The Executive has agreed to fund research into immuno-contraception for Scotland's grey squirrel population.
Ministers want to know if contraception can be given to squirrels safely and effectively and whether this could solve the problem of the rapidly expanding grey squirrel population and the declining red squirrel one.
A Scottish Executive spokesman said it was impossible to say how much money would be spent on the scheme because it was being pursued with both the UK government and the Forestry Commission.
He said scientists were experimenting with a "fertility control agent" which had been used successfully in the US and was now being tried on a range of species, not just squirrels.
The squirrels are caught in humane traps before being given the contraceptive.
The spokesman said: "The materials are administered by injection, and recent formulations can render an animal sterile for a number of years with a single dose."
He stressed there were a number of problems still to be overcome, one of which was to make sure the contraceptives were not ingested by other species.
However, the Executive's decision to invest in this trial is surprising, given that previous attempts to sterilise squirrels were abandoned four years ago.
In 2002 the Forestry Commission and the Joint Nature Conservation Committee found it impossible to replicate the successful laboratory trials under field conditions.
Immuno-contraception has been successful in other countries, but only in larger animals like feral pigs.
Richard Wales, of Red Squirrels in South Scotland, a conservation group, said the best way of dealing with the grey squirrel population was "selective control" - or killing.
He said that support for grey squirrel "control" was rising by 5 per cent a year and was now backed by 74 per cent of people.
"The red squirrel has been here since the ice age and is one of the most endangered of our animals.
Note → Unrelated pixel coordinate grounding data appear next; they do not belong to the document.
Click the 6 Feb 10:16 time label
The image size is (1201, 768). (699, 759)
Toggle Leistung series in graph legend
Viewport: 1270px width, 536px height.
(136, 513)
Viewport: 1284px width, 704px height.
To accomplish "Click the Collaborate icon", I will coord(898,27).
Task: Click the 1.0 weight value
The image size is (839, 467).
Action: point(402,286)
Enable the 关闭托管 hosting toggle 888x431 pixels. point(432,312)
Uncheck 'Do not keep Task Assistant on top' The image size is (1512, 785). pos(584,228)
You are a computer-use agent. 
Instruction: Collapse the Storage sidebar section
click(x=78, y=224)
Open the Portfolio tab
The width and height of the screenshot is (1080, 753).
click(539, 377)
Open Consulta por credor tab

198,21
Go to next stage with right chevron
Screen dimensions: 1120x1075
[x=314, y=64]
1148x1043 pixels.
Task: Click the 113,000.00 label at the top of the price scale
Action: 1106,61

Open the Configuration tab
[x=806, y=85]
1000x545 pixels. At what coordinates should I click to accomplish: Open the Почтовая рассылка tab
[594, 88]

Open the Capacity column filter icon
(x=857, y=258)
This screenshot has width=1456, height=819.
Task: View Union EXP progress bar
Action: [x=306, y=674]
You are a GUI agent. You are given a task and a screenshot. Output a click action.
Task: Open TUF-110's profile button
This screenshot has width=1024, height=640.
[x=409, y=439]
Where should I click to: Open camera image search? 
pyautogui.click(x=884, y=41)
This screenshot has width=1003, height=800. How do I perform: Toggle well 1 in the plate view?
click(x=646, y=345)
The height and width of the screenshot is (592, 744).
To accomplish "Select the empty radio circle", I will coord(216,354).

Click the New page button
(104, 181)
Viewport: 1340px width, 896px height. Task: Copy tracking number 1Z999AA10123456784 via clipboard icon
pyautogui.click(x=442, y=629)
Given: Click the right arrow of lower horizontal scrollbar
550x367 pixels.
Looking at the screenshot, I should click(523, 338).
It would be a shame to lose it entirely," he said.
Mr Wales said his group had started killing grey squirrels in 23 priority forests in the south of Scotland by giving them a sharp blow to the head - "cranial dispatch" - but he stressed it was not a cull because it was selective and controlled and only carried out in the areas where red squirrels were most at risk.
"It's all being done very responsibly, very sensitively and very humanely," he said.
However, Libby Anderson, from the animal welfare group Advocates for Animals, said she approved of contraception, if it could be proved to work, because that was much better than killing grey squirrels.
She said: "It has not been successful so far, but hopefully it can provide an alternative to lethal control. We are in favour of any control that does not impact on the welfare of animals.
"If immuno-contraception can be carried out successfully, that's fine."
WHY REDS ARE UNDER THREAT
THE battle between the UK's red and grey squirrels is decidedly one-sided. There are about three million greys and only 160,000 of their red cousins.
Scotland, particularly the south, is thought to be a stronghold of red squirrels; it is home to three-quarters of the UK population.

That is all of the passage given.